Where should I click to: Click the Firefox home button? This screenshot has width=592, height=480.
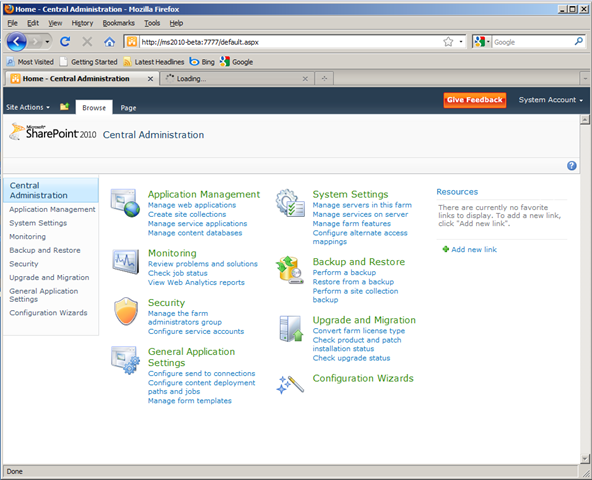click(109, 42)
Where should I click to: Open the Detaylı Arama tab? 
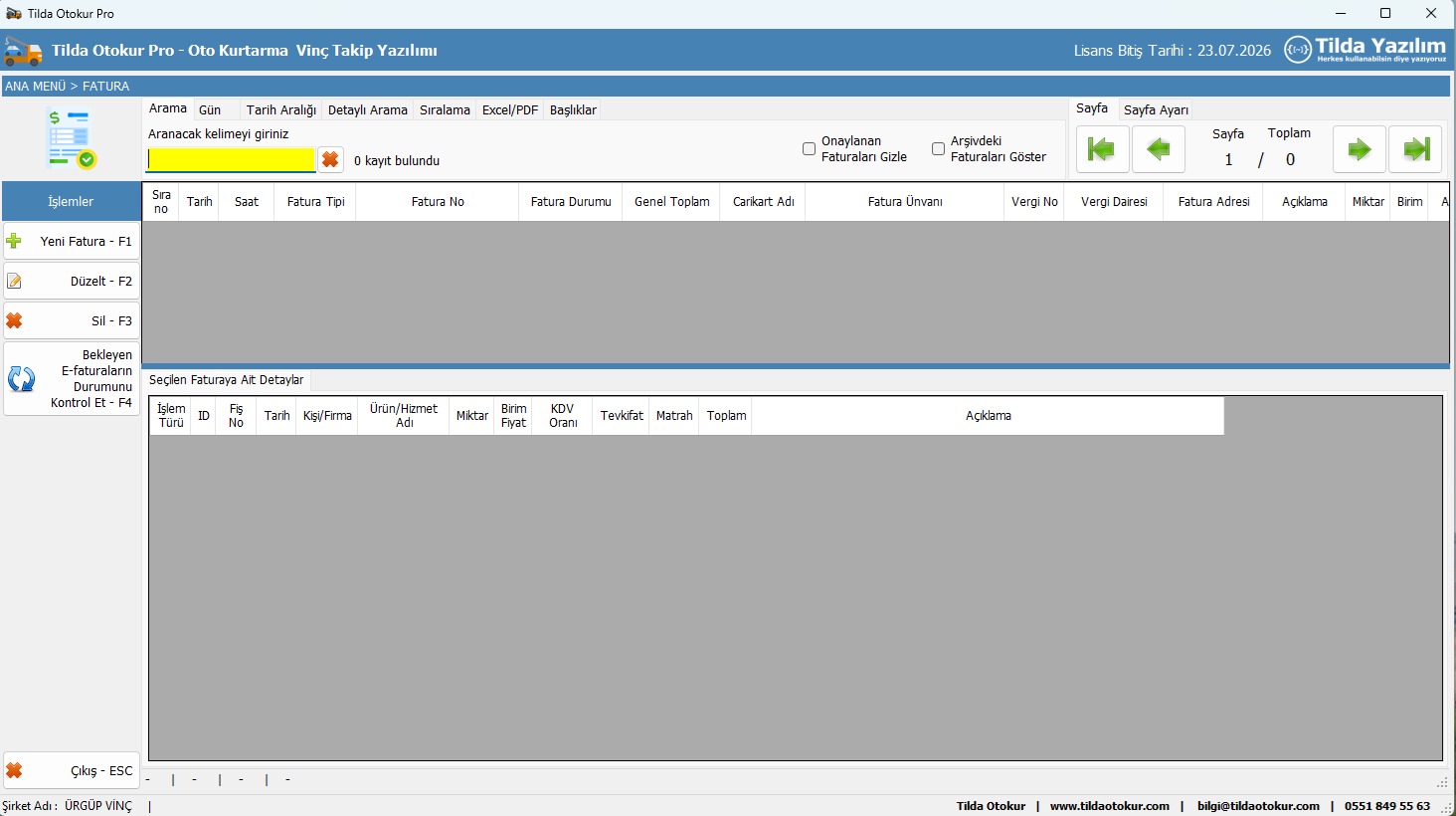coord(367,110)
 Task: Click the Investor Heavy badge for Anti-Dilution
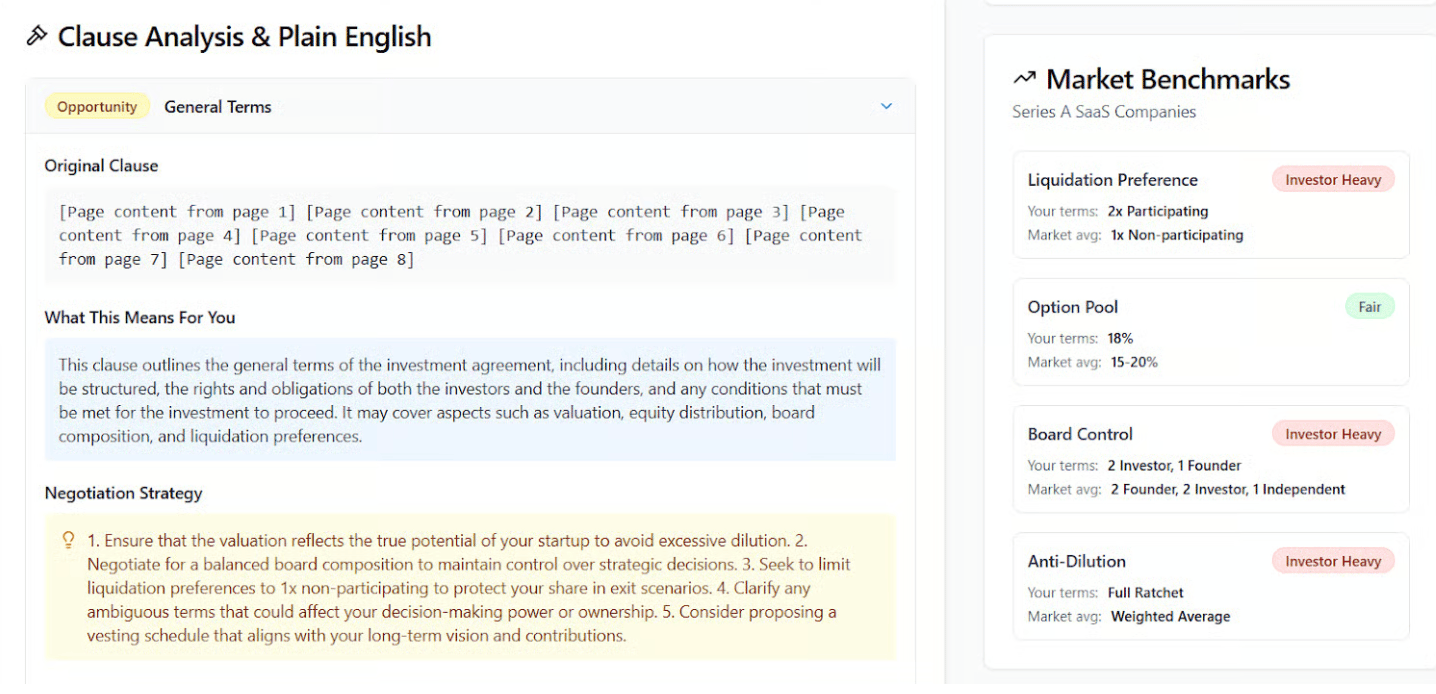[x=1333, y=561]
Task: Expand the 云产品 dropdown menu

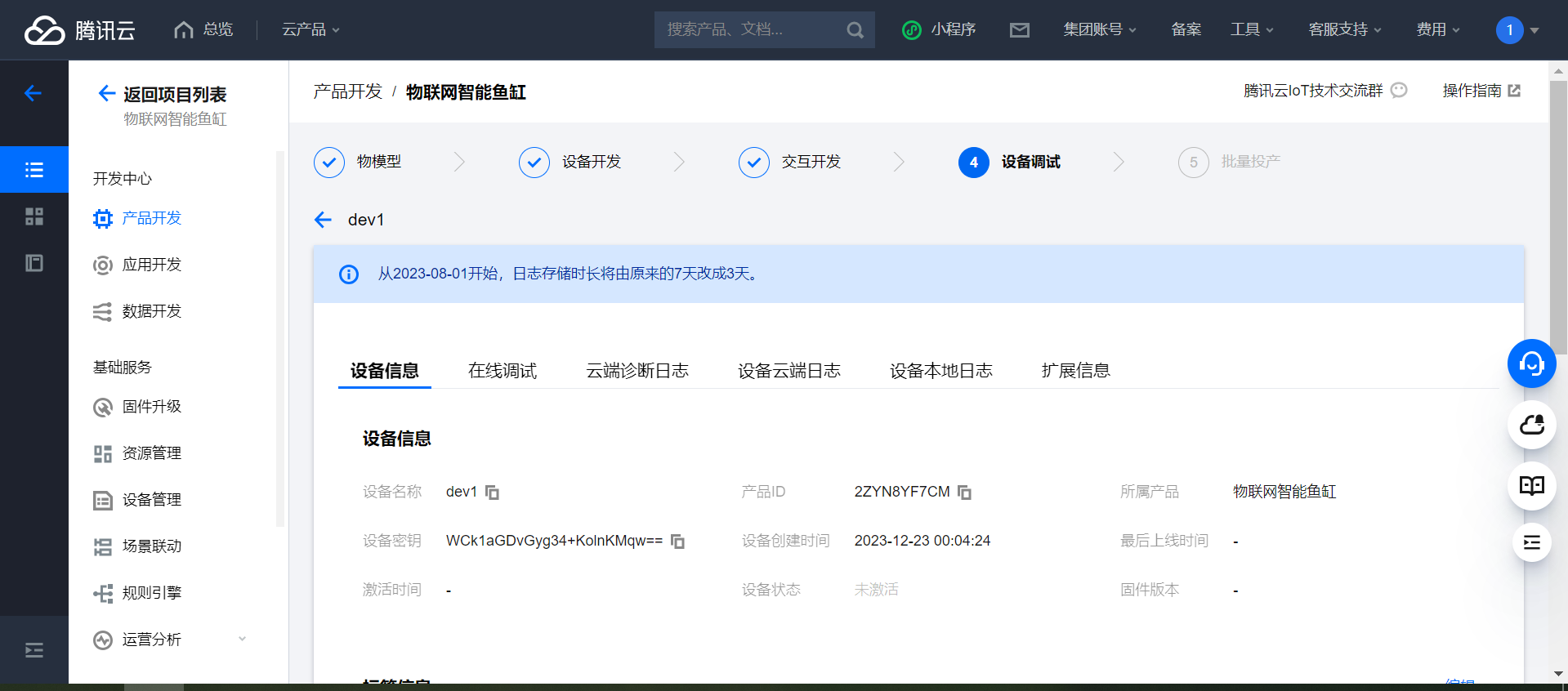Action: coord(310,30)
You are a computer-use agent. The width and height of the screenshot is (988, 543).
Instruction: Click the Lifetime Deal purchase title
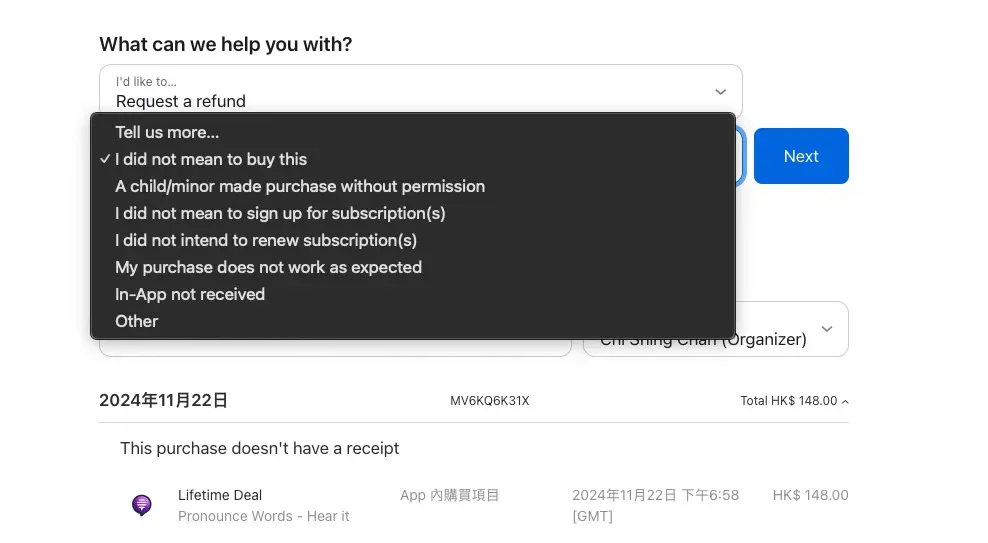[x=220, y=495]
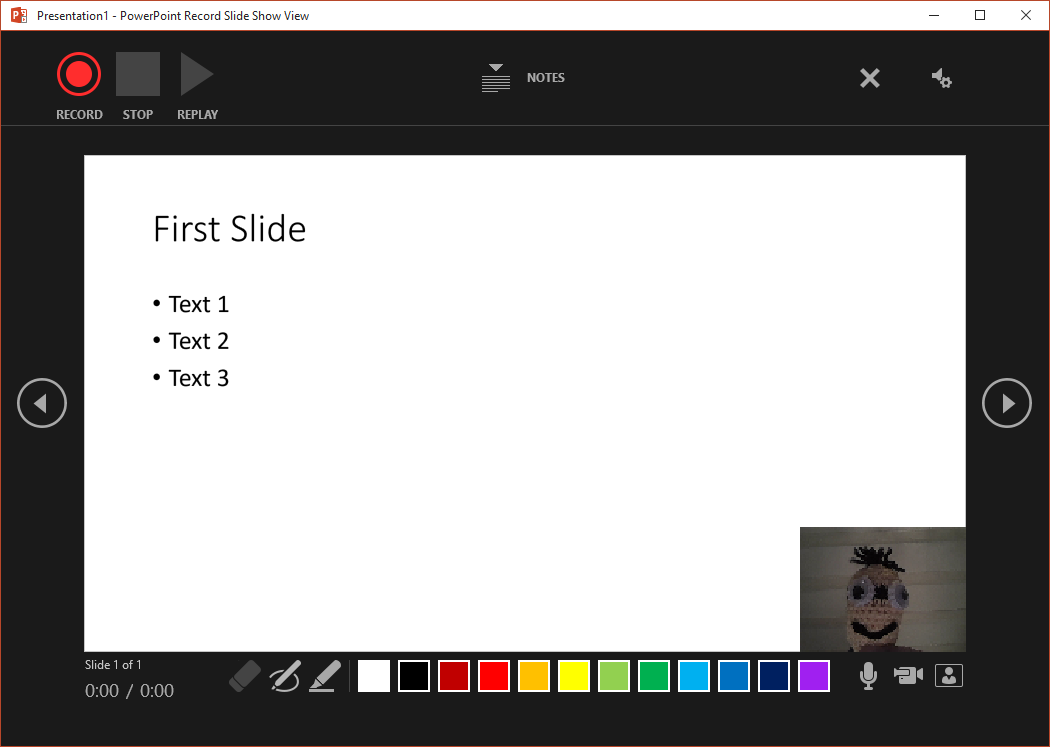Select the Pen ink tool
The width and height of the screenshot is (1050, 747).
point(285,676)
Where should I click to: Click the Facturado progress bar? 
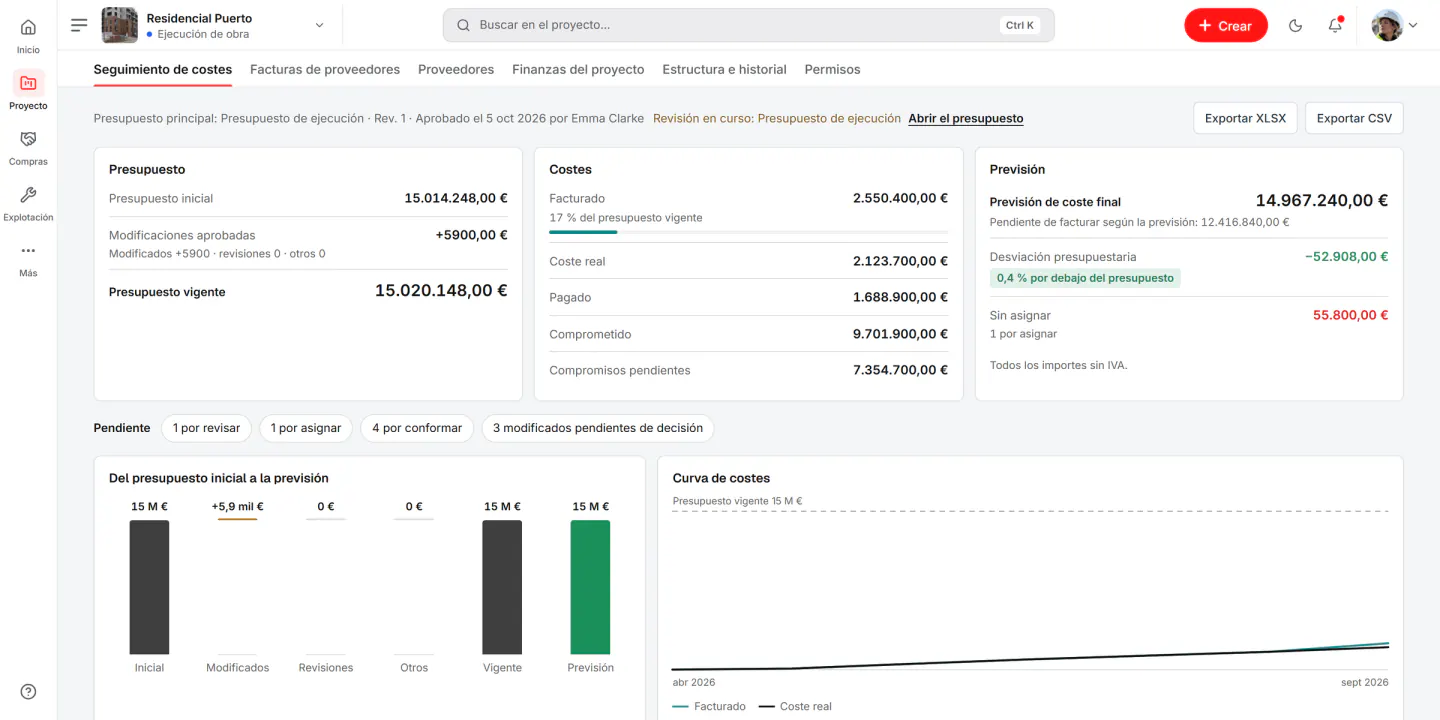748,232
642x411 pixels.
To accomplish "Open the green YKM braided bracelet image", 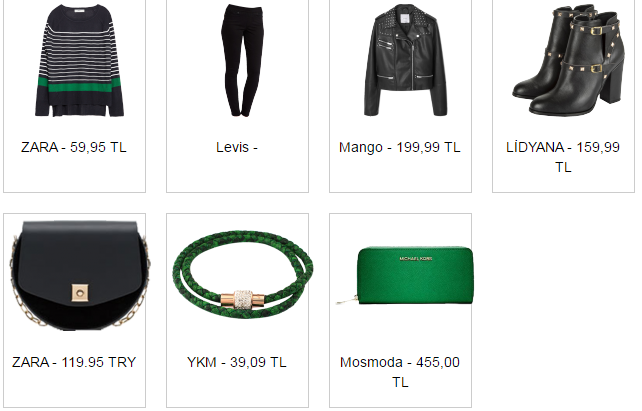I will point(242,275).
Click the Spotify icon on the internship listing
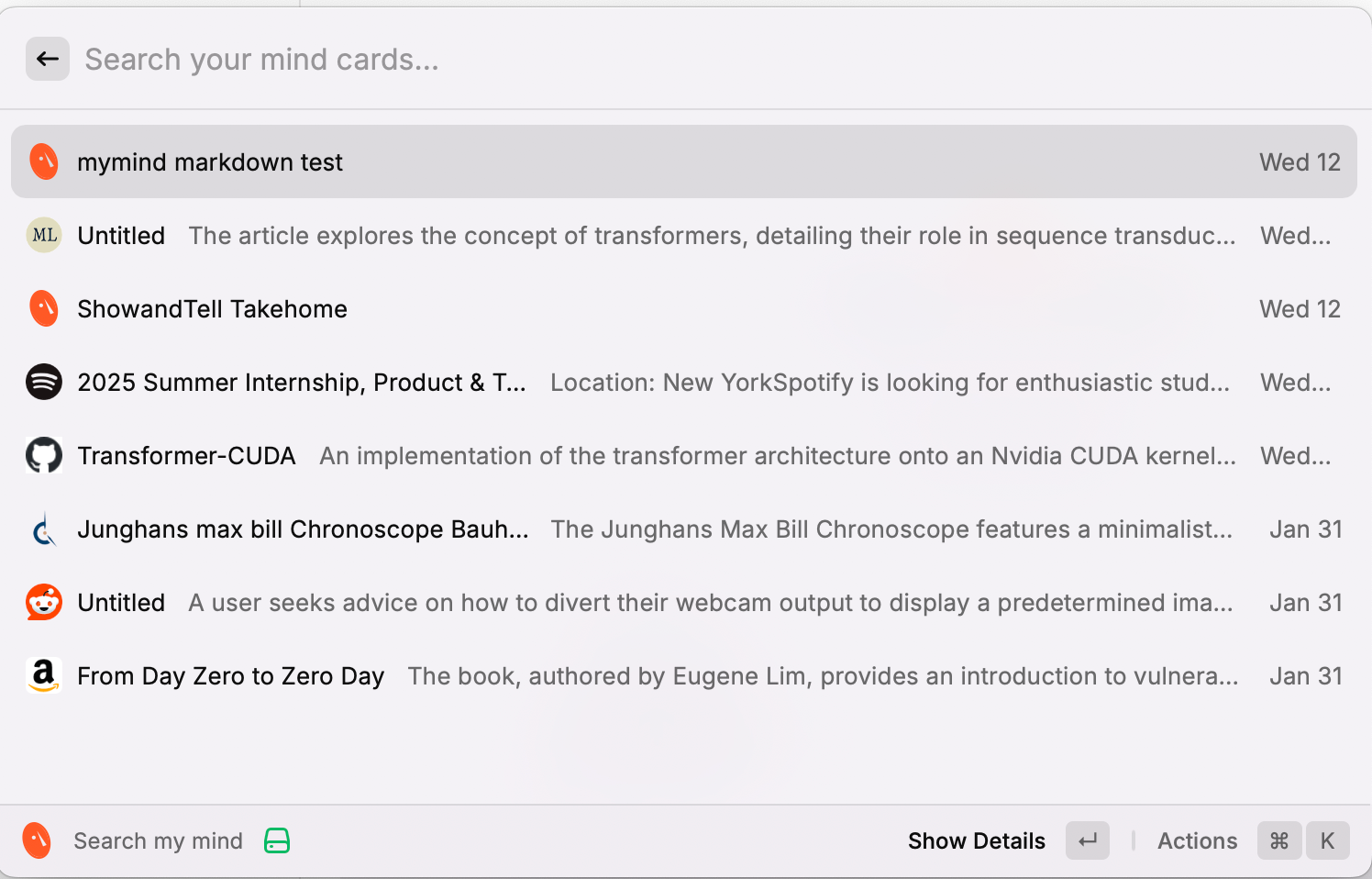This screenshot has height=879, width=1372. tap(43, 382)
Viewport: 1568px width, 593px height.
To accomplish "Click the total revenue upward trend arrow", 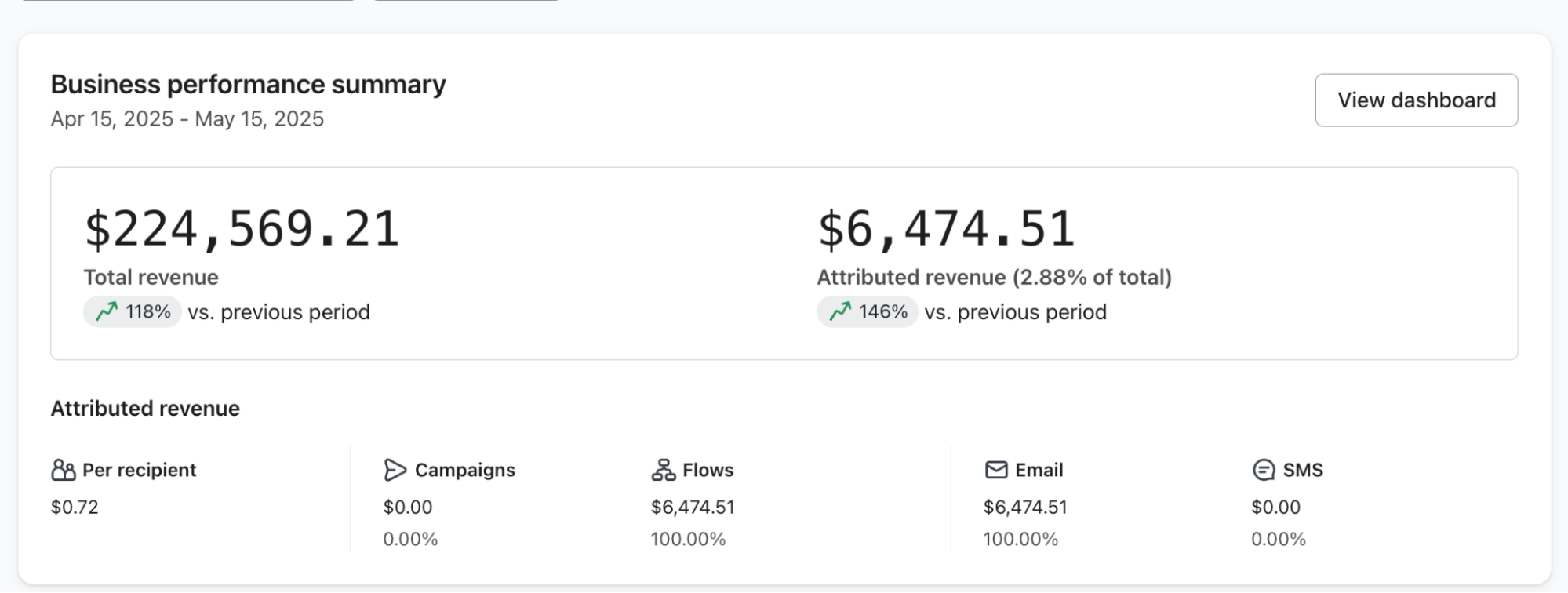I will (x=107, y=312).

###

### ABOUT THIS TASK
Leaving every picture out, write out exactly the lines from the beginning of the listing above to the line with "642x411 pixels.", inclusive.

### REPLY TO THE TASK
Where should I click to: Click the Firefox home button? This screenshot has width=592, height=480.
click(109, 42)
Where should I click to: Open the Detaylı Arama tab? 
coord(367,110)
 Task: Click the Investor Heavy badge for Anti-Dilution
[x=1333, y=561]
Task: Expand the 云产品 dropdown menu

Action: coord(310,30)
You are a computer-use agent. The width and height of the screenshot is (988, 543).
Instruction: Click the Lifetime Deal purchase title
[x=220, y=495]
Select the Pen ink tool
The width and height of the screenshot is (1050, 747).
point(285,676)
Where should I click to: Click the Facturado progress bar? 
748,232
642x411 pixels.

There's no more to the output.